Now in 2020 it happens that the Democratic Party has been too incompetent to win their own primary, which creates an opening for regular people to seize power and through the political system and drive out the money powers.
But how does it happen that corporate power gets subdued and driven out of power?
People like my foolish friend have faith in the existence of a "middle ground" upon which all reasonable people can agree. They think that there is some way of compromising with the wealthy interests that have taken over our political system and our economy.
Such people do not understand the position we are in.
There is obviously no way of compromising with Mitch McConnell. But Mitch McConnell isn't just some bad stubborn guy. He is bought and paid for by corporate power, and he does not compromise because the money power that has taken over our government does not compromise. The enemy lurking behind the face of Mitch McConnell is not Trump. It's not even the Republican Party. The enemy is the money power that controls both the Republican and the Democratic Parties.
Nobody but Bernie Sanders is even proposing to take on that power.
And even if somebody else said they would take on the 1% we would be unwise to believe them unless they had something close to a lifetime's commitment and a solid plan, because talk is cheap. And once again, only Bernie Sanders has those things.
If some corporate-friendly politician like Joe Biden tries to compromise with corporate power the way Obama did for eight years, the wealthy will continue to consolidate their power and weaken the civic institutions we need to defend our democracy. Then, we will have lost our last toe-hold in a recognizable version of America, and the next tyrant will eviscerate what's left of the rule of law.
If some politically unsophisticated politician like Elizabeth Warren or Pete Buttigieg tries to split the difference with corporate power because they have no beef with billionaires, the result will be the same. The wealthy will continue to consolidate their power over our political system and our economy, and we will have no way left to fight back.
And heaven forbid we count on a billionaire like Michael Bloomberg to reign in the power of billionaires. That will never happen.
Even if we elect Bernie, he might not succeed -- it's late in the game to turn this around, and the odds are against us.
But it's not so late in the game that we shouldn't try. I wouldn't walk off the field right now. We have to try.
So the right question isn't whether Bernie can win the presidential nomination, but, instead, What do we have to do to make sure that he wins the nomination and then succeeds as President?
There is a long list of things.
But at the top of that list -- number one above all others -- we have to abandon three ideas.
First, we must abandon the idea that Trump is the problem.

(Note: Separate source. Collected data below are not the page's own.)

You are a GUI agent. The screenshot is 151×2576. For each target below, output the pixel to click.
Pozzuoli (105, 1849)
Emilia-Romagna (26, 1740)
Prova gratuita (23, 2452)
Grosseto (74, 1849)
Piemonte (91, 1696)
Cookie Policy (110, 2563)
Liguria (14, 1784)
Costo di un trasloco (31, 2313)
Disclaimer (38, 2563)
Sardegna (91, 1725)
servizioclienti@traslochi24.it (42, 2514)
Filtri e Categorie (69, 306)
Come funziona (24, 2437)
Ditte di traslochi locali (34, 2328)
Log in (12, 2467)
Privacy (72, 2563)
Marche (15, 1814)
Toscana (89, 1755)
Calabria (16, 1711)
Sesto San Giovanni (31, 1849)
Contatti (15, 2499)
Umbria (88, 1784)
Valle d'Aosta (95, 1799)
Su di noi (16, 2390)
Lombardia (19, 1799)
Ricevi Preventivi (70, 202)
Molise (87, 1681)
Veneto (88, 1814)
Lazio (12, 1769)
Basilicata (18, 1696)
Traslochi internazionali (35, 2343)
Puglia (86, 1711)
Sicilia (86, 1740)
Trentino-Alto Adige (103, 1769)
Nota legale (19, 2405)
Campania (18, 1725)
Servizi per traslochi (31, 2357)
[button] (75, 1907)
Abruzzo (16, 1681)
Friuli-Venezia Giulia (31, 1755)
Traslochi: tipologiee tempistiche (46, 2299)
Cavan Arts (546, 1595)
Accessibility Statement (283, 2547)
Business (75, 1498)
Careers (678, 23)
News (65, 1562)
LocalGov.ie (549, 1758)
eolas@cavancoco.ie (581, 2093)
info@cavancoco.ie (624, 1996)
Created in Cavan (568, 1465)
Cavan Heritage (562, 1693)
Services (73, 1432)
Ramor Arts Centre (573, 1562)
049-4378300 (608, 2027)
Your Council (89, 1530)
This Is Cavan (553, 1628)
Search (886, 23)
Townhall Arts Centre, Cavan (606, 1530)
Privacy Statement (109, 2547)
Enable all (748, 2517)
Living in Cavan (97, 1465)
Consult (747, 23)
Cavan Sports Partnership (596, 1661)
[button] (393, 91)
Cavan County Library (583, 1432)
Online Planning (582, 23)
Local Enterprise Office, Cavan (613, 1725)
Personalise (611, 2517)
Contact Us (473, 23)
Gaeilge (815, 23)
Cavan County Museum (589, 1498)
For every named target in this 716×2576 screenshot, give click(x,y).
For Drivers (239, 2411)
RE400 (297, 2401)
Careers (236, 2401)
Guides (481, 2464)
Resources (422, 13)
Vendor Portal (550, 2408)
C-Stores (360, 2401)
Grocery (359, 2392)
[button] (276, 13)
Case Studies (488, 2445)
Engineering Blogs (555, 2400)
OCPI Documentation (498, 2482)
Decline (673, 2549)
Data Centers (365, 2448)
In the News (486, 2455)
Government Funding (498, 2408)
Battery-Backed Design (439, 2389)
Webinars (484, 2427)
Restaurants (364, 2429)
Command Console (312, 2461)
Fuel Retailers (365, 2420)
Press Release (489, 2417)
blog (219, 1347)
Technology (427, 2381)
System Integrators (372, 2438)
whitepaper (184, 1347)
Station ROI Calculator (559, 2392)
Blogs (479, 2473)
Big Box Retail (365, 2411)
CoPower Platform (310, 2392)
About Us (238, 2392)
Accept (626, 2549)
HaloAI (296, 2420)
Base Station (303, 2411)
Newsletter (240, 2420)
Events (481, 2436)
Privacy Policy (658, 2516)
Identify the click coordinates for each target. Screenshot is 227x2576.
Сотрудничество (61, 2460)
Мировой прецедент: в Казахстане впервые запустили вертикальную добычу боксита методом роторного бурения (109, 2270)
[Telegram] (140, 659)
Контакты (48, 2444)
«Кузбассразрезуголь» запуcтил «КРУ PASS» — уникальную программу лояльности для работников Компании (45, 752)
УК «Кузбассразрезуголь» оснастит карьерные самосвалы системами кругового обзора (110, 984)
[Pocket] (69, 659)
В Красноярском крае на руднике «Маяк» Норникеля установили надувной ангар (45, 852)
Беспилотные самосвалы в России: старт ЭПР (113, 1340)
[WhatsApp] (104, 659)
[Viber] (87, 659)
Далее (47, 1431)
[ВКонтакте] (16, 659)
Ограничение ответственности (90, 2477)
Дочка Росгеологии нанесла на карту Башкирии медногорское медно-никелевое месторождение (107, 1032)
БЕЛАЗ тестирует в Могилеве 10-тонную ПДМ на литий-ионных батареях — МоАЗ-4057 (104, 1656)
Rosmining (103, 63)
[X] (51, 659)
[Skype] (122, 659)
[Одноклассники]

Trump is a symptom of the problem, and removing him won't make the problem go away.
Second, we must abandon the idea that it does not matter who we replace Trump with. It matters immensely. Any functioning adult won't be enough. In fact, if we replace Trump with someone who is not seriously committed to driving money out of government and monopolists out of our economy, then we will just be setting up another downward cycle, and the next cycle will lead to a vicious tyranny unlike any America has seen.
Third, we must abandon the idea that there is some middle-ground politician, some decent person, who can bring all sides to the table and have a thoughtful conversation. The kind of politician willing to compromise with white supremacists, or compromise with robber barons, is not suited for the job that needs to be done, fundamentally misunderstands the task at hand, and will only end up strengthening our opponent.
We have to drive the money power out of our government.
We have at most one last chance to do it.
Bernie Sanders is that chance.
And unless a significant majority of Americans get behind him, right away, the odds of our succeeding will not be good.